-- INSTRUCTIONS FOR THE TASK --
Every line in the data below from the one containing "Medical Marijuana Dispensary (90, 1840)" down to the one containing "Privacy Policy (519, 1176)", both included, must be retyped exactly; no other line is to appear.

(Saved data entries)
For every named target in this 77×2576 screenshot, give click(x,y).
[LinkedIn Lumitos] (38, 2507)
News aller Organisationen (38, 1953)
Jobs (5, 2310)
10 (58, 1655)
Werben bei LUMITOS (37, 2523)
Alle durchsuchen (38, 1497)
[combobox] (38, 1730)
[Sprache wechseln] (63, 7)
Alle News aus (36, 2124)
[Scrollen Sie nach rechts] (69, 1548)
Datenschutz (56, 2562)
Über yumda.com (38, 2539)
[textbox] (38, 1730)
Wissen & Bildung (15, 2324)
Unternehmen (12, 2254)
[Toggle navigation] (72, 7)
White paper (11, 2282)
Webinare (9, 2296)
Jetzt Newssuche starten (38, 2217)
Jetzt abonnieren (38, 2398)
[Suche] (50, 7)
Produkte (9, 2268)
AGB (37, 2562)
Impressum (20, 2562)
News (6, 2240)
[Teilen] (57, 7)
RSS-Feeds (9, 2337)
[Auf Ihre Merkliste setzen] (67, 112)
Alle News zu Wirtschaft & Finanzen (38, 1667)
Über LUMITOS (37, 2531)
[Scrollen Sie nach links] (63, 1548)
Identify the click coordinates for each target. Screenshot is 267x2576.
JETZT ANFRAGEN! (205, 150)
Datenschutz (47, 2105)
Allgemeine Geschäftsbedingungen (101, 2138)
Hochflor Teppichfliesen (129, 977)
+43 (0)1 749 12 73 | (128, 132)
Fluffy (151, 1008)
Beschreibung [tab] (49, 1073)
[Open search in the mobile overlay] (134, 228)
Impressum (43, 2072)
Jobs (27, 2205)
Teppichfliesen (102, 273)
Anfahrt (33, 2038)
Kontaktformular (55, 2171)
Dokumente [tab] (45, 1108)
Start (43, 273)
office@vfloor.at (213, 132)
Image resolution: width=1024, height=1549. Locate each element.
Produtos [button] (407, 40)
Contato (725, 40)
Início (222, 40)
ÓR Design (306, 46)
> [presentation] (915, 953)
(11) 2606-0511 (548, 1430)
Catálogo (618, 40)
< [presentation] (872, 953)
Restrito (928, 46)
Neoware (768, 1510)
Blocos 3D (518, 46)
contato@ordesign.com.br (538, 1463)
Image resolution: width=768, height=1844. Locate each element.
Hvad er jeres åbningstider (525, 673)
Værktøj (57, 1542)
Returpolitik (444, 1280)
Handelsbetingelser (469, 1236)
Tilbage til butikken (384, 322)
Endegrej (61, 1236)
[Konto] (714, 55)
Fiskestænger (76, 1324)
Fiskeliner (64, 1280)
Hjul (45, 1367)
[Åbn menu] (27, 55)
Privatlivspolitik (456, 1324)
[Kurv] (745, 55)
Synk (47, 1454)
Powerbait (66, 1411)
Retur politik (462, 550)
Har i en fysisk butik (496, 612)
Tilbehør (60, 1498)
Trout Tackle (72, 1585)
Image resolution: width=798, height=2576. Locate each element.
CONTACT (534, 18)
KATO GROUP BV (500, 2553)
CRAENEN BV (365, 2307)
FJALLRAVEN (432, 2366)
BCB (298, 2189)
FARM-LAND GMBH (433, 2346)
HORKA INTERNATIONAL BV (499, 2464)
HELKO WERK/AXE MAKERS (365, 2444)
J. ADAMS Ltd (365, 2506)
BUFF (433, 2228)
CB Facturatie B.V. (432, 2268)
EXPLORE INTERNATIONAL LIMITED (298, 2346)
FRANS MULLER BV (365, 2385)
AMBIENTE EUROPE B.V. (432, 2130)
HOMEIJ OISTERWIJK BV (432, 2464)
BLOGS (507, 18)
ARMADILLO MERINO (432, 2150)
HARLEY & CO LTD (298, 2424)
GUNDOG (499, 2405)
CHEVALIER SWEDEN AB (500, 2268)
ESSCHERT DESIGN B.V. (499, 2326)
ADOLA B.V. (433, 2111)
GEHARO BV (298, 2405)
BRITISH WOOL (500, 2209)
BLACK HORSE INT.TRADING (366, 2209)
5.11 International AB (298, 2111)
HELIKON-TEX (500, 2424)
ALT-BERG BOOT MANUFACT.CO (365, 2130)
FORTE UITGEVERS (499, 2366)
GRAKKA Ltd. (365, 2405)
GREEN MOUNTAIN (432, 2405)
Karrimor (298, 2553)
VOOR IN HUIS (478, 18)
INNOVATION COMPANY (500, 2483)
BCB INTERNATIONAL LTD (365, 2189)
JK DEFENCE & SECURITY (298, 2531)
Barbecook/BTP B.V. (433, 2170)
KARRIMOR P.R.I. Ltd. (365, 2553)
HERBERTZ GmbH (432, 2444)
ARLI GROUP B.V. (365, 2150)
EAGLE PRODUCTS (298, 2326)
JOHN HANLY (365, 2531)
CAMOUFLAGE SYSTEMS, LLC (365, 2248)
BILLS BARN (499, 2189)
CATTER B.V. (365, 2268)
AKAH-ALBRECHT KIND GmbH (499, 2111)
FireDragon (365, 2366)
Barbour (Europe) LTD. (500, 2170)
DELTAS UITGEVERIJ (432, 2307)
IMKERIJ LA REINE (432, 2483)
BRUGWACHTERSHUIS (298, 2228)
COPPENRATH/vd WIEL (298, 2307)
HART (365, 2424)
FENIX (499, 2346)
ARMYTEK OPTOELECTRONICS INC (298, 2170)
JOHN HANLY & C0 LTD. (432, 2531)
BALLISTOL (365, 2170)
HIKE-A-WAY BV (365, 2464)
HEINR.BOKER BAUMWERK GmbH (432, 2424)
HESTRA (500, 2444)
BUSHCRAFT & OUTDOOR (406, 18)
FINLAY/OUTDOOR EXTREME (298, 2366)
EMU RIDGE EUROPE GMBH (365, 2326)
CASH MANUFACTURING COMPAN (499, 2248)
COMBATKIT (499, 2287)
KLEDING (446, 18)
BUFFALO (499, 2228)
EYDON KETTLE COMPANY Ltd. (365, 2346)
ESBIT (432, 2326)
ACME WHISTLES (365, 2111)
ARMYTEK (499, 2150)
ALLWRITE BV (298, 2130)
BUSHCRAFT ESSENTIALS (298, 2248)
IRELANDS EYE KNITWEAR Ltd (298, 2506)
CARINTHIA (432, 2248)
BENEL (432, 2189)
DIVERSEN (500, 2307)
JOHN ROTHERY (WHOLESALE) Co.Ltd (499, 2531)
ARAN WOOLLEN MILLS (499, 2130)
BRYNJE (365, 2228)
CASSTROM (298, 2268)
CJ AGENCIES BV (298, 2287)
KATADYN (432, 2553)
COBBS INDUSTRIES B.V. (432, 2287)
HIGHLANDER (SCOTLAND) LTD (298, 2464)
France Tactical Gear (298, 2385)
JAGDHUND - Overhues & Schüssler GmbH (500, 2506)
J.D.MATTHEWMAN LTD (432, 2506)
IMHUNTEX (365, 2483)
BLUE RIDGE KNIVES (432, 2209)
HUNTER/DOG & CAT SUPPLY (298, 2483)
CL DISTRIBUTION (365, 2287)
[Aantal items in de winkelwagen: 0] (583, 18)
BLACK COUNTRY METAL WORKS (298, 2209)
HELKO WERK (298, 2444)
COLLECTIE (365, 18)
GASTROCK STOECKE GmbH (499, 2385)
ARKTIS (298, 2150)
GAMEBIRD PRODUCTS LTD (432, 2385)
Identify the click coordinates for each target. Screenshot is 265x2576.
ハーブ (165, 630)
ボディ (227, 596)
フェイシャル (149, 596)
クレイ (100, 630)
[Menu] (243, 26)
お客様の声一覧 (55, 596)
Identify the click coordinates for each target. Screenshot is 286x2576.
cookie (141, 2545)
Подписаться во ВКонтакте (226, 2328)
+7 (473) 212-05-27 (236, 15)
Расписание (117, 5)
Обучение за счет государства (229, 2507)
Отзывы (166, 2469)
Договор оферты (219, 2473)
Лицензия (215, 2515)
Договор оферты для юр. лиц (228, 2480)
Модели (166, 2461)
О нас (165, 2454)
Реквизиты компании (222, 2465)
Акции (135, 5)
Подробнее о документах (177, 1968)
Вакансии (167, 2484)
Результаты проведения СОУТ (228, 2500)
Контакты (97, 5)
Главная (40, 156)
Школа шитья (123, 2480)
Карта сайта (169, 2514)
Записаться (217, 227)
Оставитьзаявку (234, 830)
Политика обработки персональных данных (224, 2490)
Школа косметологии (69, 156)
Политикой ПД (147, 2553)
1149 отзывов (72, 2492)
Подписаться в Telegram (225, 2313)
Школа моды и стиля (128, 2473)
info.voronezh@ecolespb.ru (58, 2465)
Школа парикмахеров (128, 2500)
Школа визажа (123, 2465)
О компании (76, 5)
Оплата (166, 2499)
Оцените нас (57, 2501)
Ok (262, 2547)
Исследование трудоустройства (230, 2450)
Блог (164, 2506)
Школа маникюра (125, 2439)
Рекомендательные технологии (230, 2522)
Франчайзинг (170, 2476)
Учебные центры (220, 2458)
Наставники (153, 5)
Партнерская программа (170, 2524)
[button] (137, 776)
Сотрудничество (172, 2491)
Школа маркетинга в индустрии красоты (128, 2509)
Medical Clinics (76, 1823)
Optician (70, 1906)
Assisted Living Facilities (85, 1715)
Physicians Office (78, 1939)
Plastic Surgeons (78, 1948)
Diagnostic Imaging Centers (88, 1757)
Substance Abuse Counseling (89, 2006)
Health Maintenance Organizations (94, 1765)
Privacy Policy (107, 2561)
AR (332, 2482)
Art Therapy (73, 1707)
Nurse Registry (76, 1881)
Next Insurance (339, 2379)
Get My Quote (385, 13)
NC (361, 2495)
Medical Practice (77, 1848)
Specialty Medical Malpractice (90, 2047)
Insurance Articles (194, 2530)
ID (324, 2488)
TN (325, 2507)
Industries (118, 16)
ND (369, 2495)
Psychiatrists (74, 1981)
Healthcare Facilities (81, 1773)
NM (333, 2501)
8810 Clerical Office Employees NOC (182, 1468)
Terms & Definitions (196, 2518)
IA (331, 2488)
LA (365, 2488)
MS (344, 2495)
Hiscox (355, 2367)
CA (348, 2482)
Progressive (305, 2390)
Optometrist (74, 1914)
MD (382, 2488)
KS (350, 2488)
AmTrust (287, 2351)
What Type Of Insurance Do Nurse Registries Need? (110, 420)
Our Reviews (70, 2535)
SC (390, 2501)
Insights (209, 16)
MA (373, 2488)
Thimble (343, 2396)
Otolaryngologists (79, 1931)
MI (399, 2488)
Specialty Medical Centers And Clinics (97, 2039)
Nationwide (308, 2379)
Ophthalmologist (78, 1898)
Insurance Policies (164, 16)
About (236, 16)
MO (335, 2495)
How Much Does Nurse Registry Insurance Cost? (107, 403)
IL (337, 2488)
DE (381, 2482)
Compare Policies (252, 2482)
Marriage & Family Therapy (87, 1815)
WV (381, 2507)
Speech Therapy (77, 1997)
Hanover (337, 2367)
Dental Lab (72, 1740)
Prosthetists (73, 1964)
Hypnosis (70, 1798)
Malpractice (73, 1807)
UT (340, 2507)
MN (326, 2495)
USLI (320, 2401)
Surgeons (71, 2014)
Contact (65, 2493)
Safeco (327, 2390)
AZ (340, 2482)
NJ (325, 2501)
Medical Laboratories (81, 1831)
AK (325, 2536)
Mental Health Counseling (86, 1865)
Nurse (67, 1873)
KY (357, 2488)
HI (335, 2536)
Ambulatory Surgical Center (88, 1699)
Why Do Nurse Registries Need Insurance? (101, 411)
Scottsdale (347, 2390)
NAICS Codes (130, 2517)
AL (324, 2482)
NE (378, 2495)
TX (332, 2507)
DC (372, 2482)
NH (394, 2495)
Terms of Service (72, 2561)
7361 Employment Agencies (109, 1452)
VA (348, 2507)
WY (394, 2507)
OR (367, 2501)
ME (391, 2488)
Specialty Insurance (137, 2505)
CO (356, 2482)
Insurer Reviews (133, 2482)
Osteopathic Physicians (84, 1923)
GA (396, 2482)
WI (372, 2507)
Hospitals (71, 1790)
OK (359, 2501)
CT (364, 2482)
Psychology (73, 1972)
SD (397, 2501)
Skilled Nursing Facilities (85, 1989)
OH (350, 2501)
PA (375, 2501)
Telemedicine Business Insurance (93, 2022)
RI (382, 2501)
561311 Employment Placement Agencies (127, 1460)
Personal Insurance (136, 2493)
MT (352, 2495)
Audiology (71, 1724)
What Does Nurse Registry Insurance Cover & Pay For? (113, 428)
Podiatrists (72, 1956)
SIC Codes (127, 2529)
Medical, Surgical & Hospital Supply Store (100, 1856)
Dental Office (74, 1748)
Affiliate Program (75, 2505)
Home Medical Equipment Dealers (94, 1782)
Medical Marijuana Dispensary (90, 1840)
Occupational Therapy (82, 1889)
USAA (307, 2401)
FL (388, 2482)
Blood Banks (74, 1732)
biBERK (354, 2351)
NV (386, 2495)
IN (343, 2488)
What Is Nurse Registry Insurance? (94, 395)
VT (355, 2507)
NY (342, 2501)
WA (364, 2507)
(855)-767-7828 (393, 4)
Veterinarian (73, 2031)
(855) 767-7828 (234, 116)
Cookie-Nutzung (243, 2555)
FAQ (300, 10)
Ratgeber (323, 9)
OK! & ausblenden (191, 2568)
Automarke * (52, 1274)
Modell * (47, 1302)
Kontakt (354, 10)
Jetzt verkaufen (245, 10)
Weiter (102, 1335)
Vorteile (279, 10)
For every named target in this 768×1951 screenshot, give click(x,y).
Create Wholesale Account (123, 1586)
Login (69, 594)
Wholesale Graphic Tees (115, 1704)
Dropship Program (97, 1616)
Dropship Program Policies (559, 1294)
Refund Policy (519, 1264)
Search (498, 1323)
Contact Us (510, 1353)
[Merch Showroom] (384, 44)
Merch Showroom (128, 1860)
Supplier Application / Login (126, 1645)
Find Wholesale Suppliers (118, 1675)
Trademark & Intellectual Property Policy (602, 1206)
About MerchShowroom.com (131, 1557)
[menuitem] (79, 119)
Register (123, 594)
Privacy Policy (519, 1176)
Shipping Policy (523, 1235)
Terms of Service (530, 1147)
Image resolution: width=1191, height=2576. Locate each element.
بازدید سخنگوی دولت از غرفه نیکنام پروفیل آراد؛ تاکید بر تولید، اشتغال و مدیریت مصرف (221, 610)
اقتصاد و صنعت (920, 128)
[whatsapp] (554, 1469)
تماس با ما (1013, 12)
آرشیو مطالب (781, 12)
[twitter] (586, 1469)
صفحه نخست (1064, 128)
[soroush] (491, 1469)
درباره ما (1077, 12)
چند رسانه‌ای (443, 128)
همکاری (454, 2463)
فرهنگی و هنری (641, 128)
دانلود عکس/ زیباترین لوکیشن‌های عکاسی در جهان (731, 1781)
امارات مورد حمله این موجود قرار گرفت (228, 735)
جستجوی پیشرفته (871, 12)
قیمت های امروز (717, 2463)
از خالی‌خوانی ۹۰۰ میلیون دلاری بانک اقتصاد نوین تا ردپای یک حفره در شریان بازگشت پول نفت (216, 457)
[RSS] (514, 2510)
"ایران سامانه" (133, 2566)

-- SOLUTION FOR THIS EXERCISE --
Medical Marijuana Dispensary (90, 1840)
Occupational Therapy (82, 1889)
USAA (307, 2401)
FL (388, 2482)
Blood Banks (74, 1732)
biBERK (354, 2351)
NV (386, 2495)
IN (343, 2488)
What Is Nurse Registry Insurance? (94, 395)
VT (355, 2507)
NY (342, 2501)
WA (364, 2507)
(855)-767-7828 (393, 4)
Veterinarian (73, 2031)
(855) 767-7828 (234, 116)
Cookie-Nutzung (243, 2555)
FAQ (300, 10)
Ratgeber (323, 9)
OK! & ausblenden (191, 2568)
Automarke * (52, 1274)
Modell * (47, 1302)
Kontakt (354, 10)
Jetzt verkaufen (245, 10)
Weiter (102, 1335)
Vorteile (279, 10)
For every named target in this 768×1951 screenshot, give click(x,y).
Create Wholesale Account (123, 1586)
Login (69, 594)
Wholesale Graphic Tees (115, 1704)
Dropship Program (97, 1616)
Dropship Program Policies (559, 1294)
Refund Policy (519, 1264)
Search (498, 1323)
Contact Us (510, 1353)
[Merch Showroom] (384, 44)
Merch Showroom (128, 1860)
Supplier Application / Login (126, 1645)
Find Wholesale Suppliers (118, 1675)
Trademark & Intellectual Property Policy (602, 1206)
About MerchShowroom.com (131, 1557)
[menuitem] (79, 119)
Register (123, 594)
Privacy Policy (519, 1176)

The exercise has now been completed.